Making the usual calls, the only luck either of us had was that a local farmer — not the owner — was kind enough to bring a gun, saving the dewey-eyed little creature from further unnecessary suffering, being carted around Yelverton to find its absent owner.

Unnecessary suffering because there is not, and has not been, a market for these foals, least of all for this one, in all the 35 years I have spent walking on the Down.

So why do the Commoners persist in breeding unwanted foals, from these gentle ponies that have over the centuries, been bred for a working relationship with us based on mutual trust?

For the past 35 to 40 years or more, the breeding of ponies on Roborough Down has been a betrayal of this trust by their owners, the commoners, and all authorities who sit to determine the husbandry and grazing of this unkempt Common.

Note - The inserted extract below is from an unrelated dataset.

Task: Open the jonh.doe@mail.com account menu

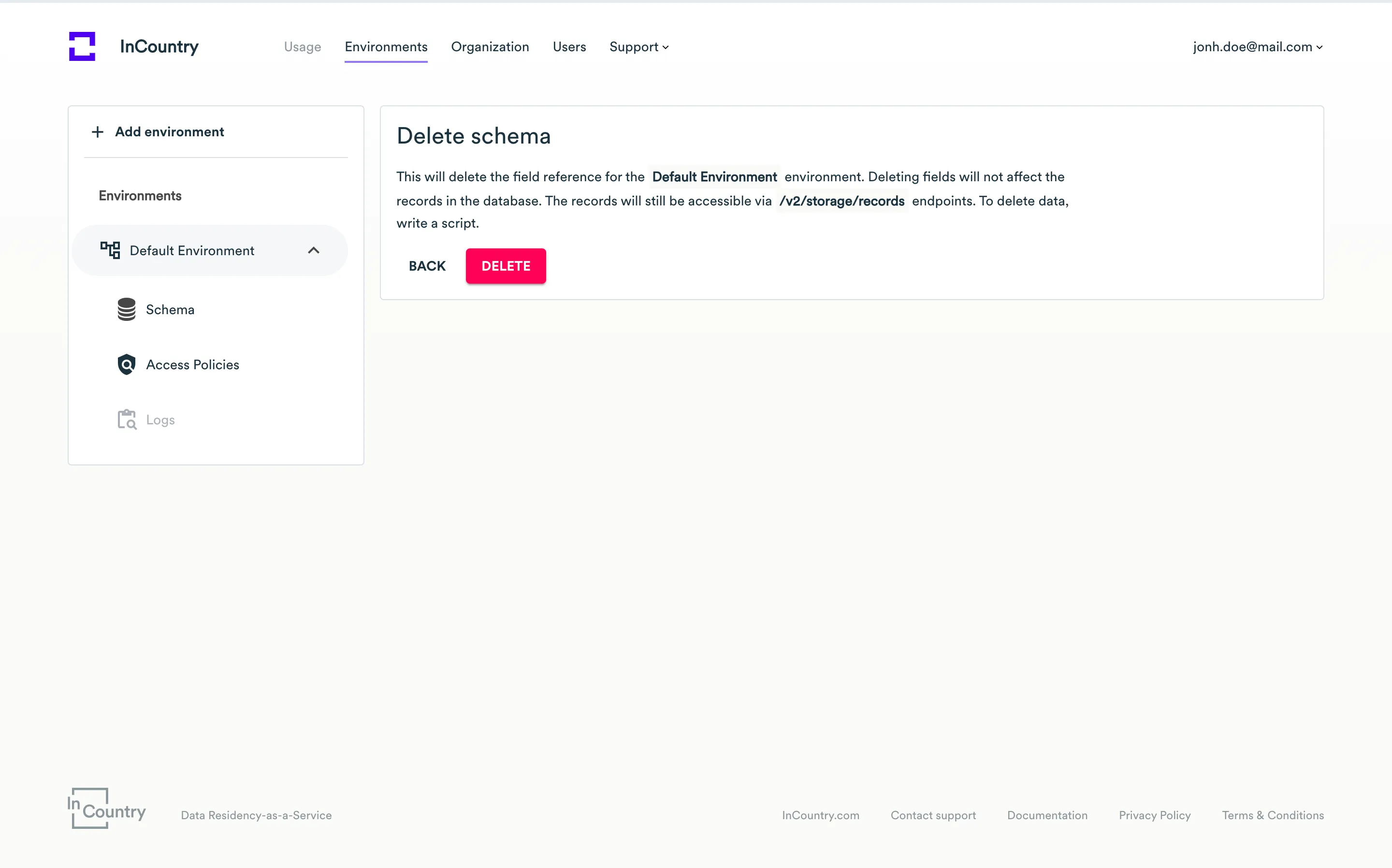Action: click(1257, 47)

Since the state of the livestock during the 1976 drought and ensuing hard winters, Roborough Down has been in and out of the national press.

Decades ago, there was the introduction of the Commoners' Act which was supposed, as an enabling Act, to have made a place like Roborough Down, history.

There appears to be no effective leadership within these self regulating groups, capable of taking themselves out of this mire, where the Dartmoor ponies, the emblem of Dartmoor National Park are breeding foals born solely to be shot at the end of their summer, for tigers and lions at the local zoo.

Like popping in and out of the Archers, I feel this letter could have come from any time, any year.